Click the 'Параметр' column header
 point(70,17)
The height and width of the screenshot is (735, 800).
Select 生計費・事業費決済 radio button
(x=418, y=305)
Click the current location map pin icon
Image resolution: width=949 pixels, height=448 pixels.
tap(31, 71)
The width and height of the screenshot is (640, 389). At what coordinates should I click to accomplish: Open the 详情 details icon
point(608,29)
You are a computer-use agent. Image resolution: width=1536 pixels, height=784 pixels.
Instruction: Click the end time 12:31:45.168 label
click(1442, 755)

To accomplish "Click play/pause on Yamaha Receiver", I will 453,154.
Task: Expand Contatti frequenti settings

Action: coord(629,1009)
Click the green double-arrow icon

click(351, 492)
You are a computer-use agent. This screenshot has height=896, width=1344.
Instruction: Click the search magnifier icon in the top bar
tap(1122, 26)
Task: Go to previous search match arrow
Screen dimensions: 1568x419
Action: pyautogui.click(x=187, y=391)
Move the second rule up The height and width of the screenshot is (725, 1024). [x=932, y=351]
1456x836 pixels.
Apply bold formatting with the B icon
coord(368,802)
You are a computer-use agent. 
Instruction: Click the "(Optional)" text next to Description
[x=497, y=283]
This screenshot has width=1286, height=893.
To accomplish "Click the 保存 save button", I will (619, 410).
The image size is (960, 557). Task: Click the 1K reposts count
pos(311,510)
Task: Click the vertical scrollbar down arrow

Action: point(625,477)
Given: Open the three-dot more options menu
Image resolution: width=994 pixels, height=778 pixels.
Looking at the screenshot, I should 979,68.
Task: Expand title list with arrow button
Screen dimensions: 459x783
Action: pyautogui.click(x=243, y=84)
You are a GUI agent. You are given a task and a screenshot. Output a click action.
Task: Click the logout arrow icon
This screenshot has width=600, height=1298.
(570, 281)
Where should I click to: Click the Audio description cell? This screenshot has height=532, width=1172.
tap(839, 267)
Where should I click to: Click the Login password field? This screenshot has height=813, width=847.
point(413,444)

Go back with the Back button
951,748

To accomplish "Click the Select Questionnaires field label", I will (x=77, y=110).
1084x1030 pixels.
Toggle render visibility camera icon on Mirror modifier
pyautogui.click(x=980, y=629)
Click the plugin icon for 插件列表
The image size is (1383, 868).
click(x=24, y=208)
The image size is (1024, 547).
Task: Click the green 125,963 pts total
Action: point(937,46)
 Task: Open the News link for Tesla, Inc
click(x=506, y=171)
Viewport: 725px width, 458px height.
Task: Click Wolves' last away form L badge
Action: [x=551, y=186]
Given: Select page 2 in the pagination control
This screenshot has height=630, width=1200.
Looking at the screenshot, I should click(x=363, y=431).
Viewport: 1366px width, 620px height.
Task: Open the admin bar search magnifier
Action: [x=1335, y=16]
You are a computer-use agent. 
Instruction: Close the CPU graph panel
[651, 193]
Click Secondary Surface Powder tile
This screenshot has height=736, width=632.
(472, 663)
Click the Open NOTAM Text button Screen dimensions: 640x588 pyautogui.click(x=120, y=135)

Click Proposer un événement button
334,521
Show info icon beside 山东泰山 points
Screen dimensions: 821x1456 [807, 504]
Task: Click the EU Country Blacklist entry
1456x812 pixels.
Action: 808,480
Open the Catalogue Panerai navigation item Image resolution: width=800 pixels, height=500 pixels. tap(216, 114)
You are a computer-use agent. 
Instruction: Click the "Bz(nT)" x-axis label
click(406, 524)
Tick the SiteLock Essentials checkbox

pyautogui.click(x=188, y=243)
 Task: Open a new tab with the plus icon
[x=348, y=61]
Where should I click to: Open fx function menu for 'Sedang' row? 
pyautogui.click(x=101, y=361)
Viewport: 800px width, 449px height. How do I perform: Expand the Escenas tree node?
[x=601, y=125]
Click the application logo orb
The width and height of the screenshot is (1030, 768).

### Work to be completed
Exactly as written, output the material once more.

### Response box
Click the 'Параметр' column header
 point(70,17)
The height and width of the screenshot is (735, 800).
Select 生計費・事業費決済 radio button
(x=418, y=305)
Click the current location map pin icon
Image resolution: width=949 pixels, height=448 pixels.
tap(31, 71)
The width and height of the screenshot is (640, 389). At what coordinates should I click to accomplish: Open the 详情 details icon
point(608,29)
You are a computer-use agent. Image resolution: width=1536 pixels, height=784 pixels.
Instruction: Click the end time 12:31:45.168 label
click(1442, 755)

To accomplish "Click play/pause on Yamaha Receiver", I will 453,154.
Task: Expand Contatti frequenti settings

Action: coord(629,1009)
Click the green double-arrow icon

click(351, 492)
You are a computer-use agent. This screenshot has height=896, width=1344.
Instruction: Click the search magnifier icon in the top bar
tap(1122, 26)
Task: Go to previous search match arrow
Screen dimensions: 1568x419
Action: pyautogui.click(x=187, y=391)
Move the second rule up The height and width of the screenshot is (725, 1024). [x=932, y=351]
1456x836 pixels.
Apply bold formatting with the B icon
coord(368,802)
You are a computer-use agent. 
Instruction: Click the "(Optional)" text next to Description
[x=497, y=283]
This screenshot has width=1286, height=893.
To accomplish "Click the 保存 save button", I will (619, 410).
The image size is (960, 557). Task: Click the 1K reposts count
pos(311,510)
Task: Click the vertical scrollbar down arrow

Action: point(625,477)
Given: Open the three-dot more options menu
Image resolution: width=994 pixels, height=778 pixels.
Looking at the screenshot, I should 979,68.
Task: Expand title list with arrow button
Screen dimensions: 459x783
Action: pyautogui.click(x=243, y=84)
You are a GUI agent. You are given a task and a screenshot. Output a click action.
Task: Click the logout arrow icon
This screenshot has width=600, height=1298.
(570, 281)
Where should I click to: Click the Audio description cell? This screenshot has height=532, width=1172.
tap(839, 267)
Where should I click to: Click the Login password field? This screenshot has height=813, width=847.
point(413,444)

Go back with the Back button
951,748

To accomplish "Click the Select Questionnaires field label", I will (x=77, y=110).
1084x1030 pixels.
Toggle render visibility camera icon on Mirror modifier
pyautogui.click(x=980, y=629)
Click the plugin icon for 插件列表
The image size is (1383, 868).
click(x=24, y=208)
The image size is (1024, 547).
Task: Click the green 125,963 pts total
Action: point(937,46)
 Task: Open the News link for Tesla, Inc
click(x=506, y=171)
Viewport: 725px width, 458px height.
Task: Click Wolves' last away form L badge
Action: [x=551, y=186]
Given: Select page 2 in the pagination control
This screenshot has height=630, width=1200.
Looking at the screenshot, I should click(x=363, y=431).
Viewport: 1366px width, 620px height.
Task: Open the admin bar search magnifier
Action: [x=1335, y=16]
You are a computer-use agent. 
Instruction: Close the CPU graph panel
[651, 193]
Click Secondary Surface Powder tile
This screenshot has height=736, width=632.
(472, 663)
Click the Open NOTAM Text button Screen dimensions: 640x588 pyautogui.click(x=120, y=135)

Click Proposer un événement button
334,521
Show info icon beside 山东泰山 points
Screen dimensions: 821x1456 [807, 504]
Task: Click the EU Country Blacklist entry
1456x812 pixels.
Action: 808,480
Open the Catalogue Panerai navigation item Image resolution: width=800 pixels, height=500 pixels. tap(216, 114)
You are a computer-use agent. 
Instruction: Click the "Bz(nT)" x-axis label
click(406, 524)
Tick the SiteLock Essentials checkbox

pyautogui.click(x=188, y=243)
 Task: Open a new tab with the plus icon
[x=348, y=61]
Where should I click to: Open fx function menu for 'Sedang' row? 
pyautogui.click(x=101, y=361)
Viewport: 800px width, 449px height. How do I perform: Expand the Escenas tree node?
[x=601, y=125]
Click the application logo orb
The width and height of the screenshot is (1030, 768).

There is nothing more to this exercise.